Ovo, Saatchi, and JCDecaux might say that their adverts are environmentally responsible, because they use renewable energy. And, in fact, they ran an ad campaign back in September where ads would show when the National Grid was running on renewables – which, of course, was the subject of a self-congratulatory news article in the industry press patting themselves on the back for this innovation. But is this really socially responsible? Or does it merely claim credit for only wasting energy when that energy is cheap to generate… wasting energy all the same.

The important aspect here isn’t just the cost in terms of energy consumption, but the opportunity cost; in other words, even when the energy is renewably sourced, it could still be used to power something more productive and useful than an advertising screen the size of a wall, particularly during a much-documented energy crisis. The issue is of cost-benefit, and when it comes to these ads, the only benefit is to the advertiser.

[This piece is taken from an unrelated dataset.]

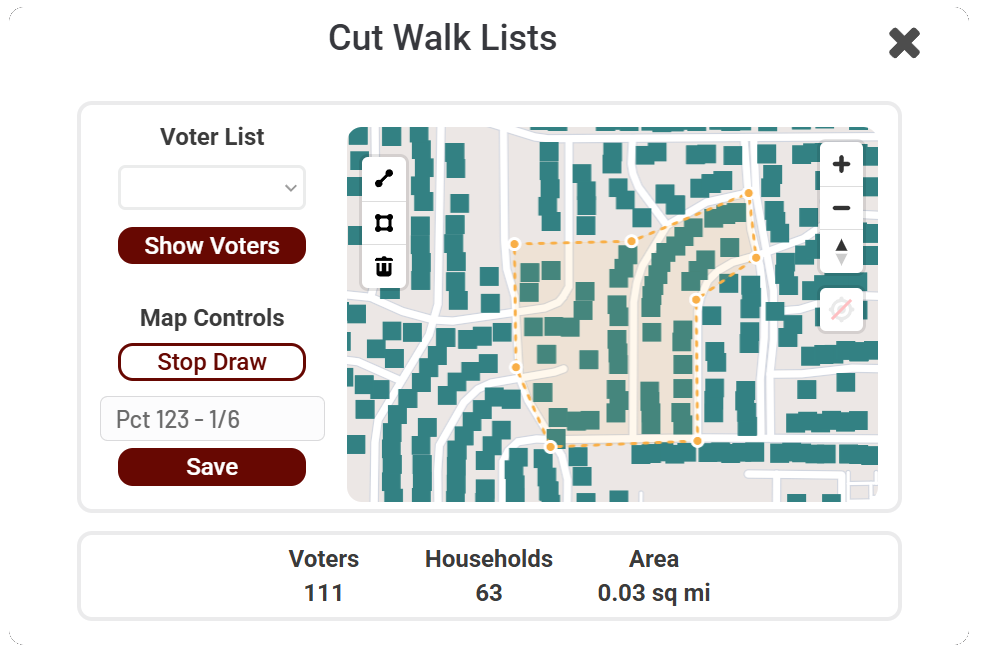The image size is (981, 658).
Task: Zoom out of the map
Action: [x=841, y=208]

Economic benefits and costs

It is undeniable that Euston will be paid a large amount of money for use of its advertising space over the course of the year, and those 86 pavement screens were projected to net Manchester around £2.4m a year. But assessment of the impact of this revenue has to take into account that those advertising income streams would exist, to a comparable degree, whether the ads were bright digital videos or old-school paper-and-paste ads, where the energy outlay and environmental impact is lower. What’s more, one of the chief benefits of digital advertising spaces is that they can rotate and change, hosting multiple ads in the same space – multiplying the revenue for the companies who run the screens, without necessarily passing along that increased revenue to the public spaces in which they appear.

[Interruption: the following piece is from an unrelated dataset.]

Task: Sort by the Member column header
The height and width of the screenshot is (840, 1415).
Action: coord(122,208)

Where does the generated revenue go? In the case of Euston, it doesn’t seem to appreciably lower ticket prices, given that train costs have risen by 4.9% this year. In the case of Manchester and Liverpool, it isn’t increasing the spending available for public infrastructure, or lowering the burden on residents – a particularly important point, given that 82% of outdoor advertising is in the poorest half of England and Wales, with six times more advertising in the most deprived areas compared to the least deprived.

I write all of this from the perspective of someone who has worked for nearly 20 years in the digital marketing industry (though never, it’s worth pointing out, in advertising), and most of that time was spent working with clients in the energy industry specifically. But at the height of an energy crisis, we are burning electricity for the sole purpose of having a company’s preferred message delivered to the public in places where they did not consent to see it, have no say in it, and cannot avoid it.

Public advertising is making our lives, and our engagement with the places that make up our day-to-day lives, shittier – and in the case of electronic adverts in particular, at the expense of the planet. While you’re told to turn your TV off standby over night, turn your heating down by a degree, and take personal responsibility for your carbon footprint, screens the size of walls are wasting more energy than your entire street, and the people behind them are patting themselves on the back for their responsible energy use, because they’ve never actually paused to consider what’s actually involved.

Electronic advertising is a climate crime, and it’s one we shouldn’t just stand by and allow to happen.